The task =
Below are the entries. Transcribe exactly the lines from the one with "You are a computer-use agent. Image" through the one with "The height and", ends included, and leave out all others.

Dataset excerpts:
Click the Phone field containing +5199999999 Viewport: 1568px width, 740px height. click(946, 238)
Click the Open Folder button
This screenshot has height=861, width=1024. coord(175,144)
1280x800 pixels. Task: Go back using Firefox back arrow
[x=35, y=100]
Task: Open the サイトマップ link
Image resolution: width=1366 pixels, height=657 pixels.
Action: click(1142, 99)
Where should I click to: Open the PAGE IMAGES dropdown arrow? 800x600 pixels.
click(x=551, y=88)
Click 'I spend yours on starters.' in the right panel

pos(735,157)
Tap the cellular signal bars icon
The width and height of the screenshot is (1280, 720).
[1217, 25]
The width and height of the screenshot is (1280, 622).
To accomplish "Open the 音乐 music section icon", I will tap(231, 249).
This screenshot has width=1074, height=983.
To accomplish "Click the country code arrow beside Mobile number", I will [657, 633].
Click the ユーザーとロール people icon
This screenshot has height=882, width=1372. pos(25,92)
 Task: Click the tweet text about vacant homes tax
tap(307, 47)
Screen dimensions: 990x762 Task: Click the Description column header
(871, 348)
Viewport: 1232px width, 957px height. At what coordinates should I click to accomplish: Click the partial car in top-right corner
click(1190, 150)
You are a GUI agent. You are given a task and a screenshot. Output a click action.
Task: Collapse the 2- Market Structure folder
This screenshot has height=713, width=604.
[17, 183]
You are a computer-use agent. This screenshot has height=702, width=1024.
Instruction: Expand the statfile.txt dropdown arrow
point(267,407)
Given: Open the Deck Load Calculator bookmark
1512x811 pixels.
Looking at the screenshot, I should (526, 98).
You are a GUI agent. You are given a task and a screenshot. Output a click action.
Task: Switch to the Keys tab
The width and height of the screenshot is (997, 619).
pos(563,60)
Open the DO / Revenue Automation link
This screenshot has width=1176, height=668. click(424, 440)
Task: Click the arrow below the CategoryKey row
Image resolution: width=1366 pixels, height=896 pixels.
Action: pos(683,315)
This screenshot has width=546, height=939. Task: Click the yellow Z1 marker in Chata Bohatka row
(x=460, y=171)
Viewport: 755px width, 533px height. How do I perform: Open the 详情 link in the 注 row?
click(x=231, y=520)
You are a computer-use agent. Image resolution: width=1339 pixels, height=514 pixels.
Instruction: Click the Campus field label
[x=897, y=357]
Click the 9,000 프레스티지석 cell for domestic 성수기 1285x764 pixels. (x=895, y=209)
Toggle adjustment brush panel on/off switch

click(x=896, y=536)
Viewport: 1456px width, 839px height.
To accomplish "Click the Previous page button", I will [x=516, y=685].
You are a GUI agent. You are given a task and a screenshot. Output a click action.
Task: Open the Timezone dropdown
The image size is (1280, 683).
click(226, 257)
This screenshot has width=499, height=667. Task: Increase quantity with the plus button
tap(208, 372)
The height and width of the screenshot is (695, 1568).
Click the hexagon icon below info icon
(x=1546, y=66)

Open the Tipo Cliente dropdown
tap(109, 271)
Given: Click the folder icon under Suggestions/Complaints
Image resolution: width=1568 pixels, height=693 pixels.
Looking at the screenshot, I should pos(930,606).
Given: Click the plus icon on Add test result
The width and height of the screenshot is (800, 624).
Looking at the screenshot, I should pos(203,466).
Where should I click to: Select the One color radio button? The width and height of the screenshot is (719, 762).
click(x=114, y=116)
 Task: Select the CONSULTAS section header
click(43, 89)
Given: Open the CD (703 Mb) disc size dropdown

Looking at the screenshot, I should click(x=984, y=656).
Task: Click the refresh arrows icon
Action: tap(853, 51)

Expected answer =
You are a computer-use agent. Image resolution: width=1339 pixels, height=514 pixels.
Instruction: Click the Campus field label
[x=897, y=357]
Click the 9,000 프레스티지석 cell for domestic 성수기 1285x764 pixels. (x=895, y=209)
Toggle adjustment brush panel on/off switch

click(x=896, y=536)
Viewport: 1456px width, 839px height.
To accomplish "Click the Previous page button", I will [x=516, y=685].
You are a GUI agent. You are given a task and a screenshot. Output a click action.
Task: Open the Timezone dropdown
The image size is (1280, 683).
click(226, 257)
This screenshot has width=499, height=667. Task: Increase quantity with the plus button
tap(208, 372)
The height and width of the screenshot is (695, 1568).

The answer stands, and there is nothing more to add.